Heroin Use On The Rise As Opiate Addiction Drops

Two recent studies offer both good news and bad news when it comes to drug addiction.

The good news? Abuse of opiate-based painkillers such as morphine and Oxycodone peaked in 2010 and 2011, according to a database analysis, published in the New England Journal of Medicine.

According to Reuters, new programs to track the use of these drugs, as well as the reformulation of Oxycodone  – thus making it harder to abuse – may have contributed to the decline.

Studies on Opiate Addiction

The study, led by Dr. Richard Dart of the Rocky Mountain Poison and Drug Center, found “large increases in the rates of opioid diversion and abuse from 2002 to 2010, but then the rates flattened or decreased from 2011 through 2013. The rate of opioid-related deaths rose and fell in a similar pattern.”

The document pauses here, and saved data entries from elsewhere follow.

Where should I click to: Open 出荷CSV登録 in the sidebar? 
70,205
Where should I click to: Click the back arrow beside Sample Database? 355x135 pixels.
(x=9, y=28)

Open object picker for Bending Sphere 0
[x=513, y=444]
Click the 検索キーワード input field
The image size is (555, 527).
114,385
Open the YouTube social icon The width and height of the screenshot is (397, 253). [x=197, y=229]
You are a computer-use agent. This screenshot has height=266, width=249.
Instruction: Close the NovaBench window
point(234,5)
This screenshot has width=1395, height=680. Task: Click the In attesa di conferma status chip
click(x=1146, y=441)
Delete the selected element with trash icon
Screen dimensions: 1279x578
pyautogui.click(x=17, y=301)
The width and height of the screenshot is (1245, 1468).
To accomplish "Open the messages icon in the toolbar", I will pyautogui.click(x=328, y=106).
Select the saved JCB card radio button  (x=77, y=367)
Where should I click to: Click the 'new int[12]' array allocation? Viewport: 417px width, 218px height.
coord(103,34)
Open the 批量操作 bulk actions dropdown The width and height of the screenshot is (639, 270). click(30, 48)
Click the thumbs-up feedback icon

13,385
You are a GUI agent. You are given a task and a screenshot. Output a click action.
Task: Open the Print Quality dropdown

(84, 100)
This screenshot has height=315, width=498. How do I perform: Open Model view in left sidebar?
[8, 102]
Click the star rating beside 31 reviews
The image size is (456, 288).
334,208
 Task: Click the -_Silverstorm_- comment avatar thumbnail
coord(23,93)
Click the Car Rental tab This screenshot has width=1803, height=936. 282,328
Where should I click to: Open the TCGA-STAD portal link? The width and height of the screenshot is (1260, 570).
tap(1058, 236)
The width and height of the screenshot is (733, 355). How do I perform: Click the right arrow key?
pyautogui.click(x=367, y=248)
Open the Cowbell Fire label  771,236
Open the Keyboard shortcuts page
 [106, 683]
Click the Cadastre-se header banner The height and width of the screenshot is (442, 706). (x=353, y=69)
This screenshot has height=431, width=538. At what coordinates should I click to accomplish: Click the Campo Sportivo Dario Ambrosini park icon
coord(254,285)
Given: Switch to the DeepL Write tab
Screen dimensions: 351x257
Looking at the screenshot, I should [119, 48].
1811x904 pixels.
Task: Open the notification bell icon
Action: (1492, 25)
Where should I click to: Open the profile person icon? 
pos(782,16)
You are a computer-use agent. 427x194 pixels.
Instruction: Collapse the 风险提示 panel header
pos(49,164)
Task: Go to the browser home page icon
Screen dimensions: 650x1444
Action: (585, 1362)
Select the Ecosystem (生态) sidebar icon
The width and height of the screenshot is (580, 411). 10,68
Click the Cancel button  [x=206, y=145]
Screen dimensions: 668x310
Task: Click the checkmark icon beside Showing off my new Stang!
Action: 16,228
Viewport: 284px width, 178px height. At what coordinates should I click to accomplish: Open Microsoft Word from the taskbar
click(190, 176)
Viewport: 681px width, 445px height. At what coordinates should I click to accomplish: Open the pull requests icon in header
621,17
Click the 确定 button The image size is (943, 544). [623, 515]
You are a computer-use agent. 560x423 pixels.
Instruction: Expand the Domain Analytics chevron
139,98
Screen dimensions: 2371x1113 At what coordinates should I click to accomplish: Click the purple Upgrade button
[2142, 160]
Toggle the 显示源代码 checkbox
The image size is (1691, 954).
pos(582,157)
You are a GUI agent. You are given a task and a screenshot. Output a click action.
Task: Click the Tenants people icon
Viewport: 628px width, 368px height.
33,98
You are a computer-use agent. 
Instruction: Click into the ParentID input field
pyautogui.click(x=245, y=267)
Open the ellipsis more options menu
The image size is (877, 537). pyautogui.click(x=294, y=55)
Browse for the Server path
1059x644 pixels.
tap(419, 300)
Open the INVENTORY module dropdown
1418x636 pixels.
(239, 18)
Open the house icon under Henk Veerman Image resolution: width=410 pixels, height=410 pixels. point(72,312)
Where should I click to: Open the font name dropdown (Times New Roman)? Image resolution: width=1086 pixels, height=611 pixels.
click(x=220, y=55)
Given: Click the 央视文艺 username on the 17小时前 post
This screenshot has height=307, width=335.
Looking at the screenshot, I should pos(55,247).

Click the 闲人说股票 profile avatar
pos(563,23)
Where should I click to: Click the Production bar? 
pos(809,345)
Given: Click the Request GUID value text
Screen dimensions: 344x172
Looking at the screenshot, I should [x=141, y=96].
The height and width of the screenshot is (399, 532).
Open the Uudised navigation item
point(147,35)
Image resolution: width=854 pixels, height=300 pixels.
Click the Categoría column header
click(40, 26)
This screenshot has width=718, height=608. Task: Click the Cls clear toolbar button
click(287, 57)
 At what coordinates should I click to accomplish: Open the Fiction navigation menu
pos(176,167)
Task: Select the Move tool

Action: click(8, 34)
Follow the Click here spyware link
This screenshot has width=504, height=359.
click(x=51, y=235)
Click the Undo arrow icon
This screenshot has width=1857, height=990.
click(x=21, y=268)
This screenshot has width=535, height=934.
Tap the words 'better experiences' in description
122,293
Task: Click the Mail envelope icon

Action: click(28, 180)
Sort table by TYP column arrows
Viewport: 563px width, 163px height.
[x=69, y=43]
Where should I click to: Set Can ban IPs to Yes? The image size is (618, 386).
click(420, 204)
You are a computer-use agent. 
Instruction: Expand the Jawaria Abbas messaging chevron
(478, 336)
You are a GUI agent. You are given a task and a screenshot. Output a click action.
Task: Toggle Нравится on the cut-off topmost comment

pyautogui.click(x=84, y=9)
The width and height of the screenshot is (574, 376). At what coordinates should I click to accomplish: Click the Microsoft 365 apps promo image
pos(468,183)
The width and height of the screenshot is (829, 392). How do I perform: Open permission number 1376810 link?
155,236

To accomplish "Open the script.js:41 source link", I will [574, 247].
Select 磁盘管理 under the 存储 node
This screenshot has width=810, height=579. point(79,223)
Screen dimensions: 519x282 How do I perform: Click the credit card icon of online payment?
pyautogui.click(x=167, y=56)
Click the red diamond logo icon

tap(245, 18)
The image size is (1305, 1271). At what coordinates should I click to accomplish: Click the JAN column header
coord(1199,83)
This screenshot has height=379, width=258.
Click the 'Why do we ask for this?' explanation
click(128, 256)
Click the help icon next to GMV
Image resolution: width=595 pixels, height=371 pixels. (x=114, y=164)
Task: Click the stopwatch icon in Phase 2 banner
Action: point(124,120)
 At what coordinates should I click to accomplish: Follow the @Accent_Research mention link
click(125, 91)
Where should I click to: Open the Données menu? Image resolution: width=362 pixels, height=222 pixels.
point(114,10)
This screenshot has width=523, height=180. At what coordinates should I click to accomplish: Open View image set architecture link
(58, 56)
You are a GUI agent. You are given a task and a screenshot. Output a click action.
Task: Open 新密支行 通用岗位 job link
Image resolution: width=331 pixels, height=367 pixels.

The study looked at six different  most abused prescription drugs — Oxycodone, Hydrocodone, Hydropmorphone, Fentanyl, morphine and Tramadol — and found that deaths from painkiller overdoses declined as the supply went down.

It’s hard to find a single factor leading to the decline. Florida’s crackdown on pill mills in 2011 probably had an impact. So did the drug tracking system in other states, which allows pharmacies to tell when a prescription was last filled.

 

“I think we’re at an inflection point and we’re starting to turn this steamship around,” Dr. G. Caleb Alexander, of the Johns Hopkins’ Center for Drug Safety and Effectiveness, told Reuters.

But Alexander added that the drop in opiate use might also mean that more people are turning to heroin.

And that’s where the bad news comes in.

A new CDC report finds that heroin deaths have increased over the past few years. The period between 2012 and 2013 saw a 39 percent spike in deadly heroin overdoses, CNN reports, with 5927 deaths in 2012, and 8260 in 2013. It’s the third year in a row that saw an increase in heroin deaths.

The CNN story notes that heroin is typically cheaper than a prescription painkiller. If you don’t have insurance, a 60 milligram pill will cost you $60, while the equivalent amount of heroin would cost a tenth of that.

And the heroin addict of today is much different from 50 years ago, when users tended to come from lower income neighborhoods. Now, a study from the Journal of the American Medical Association finds that the typical heroin addict comes from an affluent suburb, and gets started on the drug after being led there through prescription painkillers.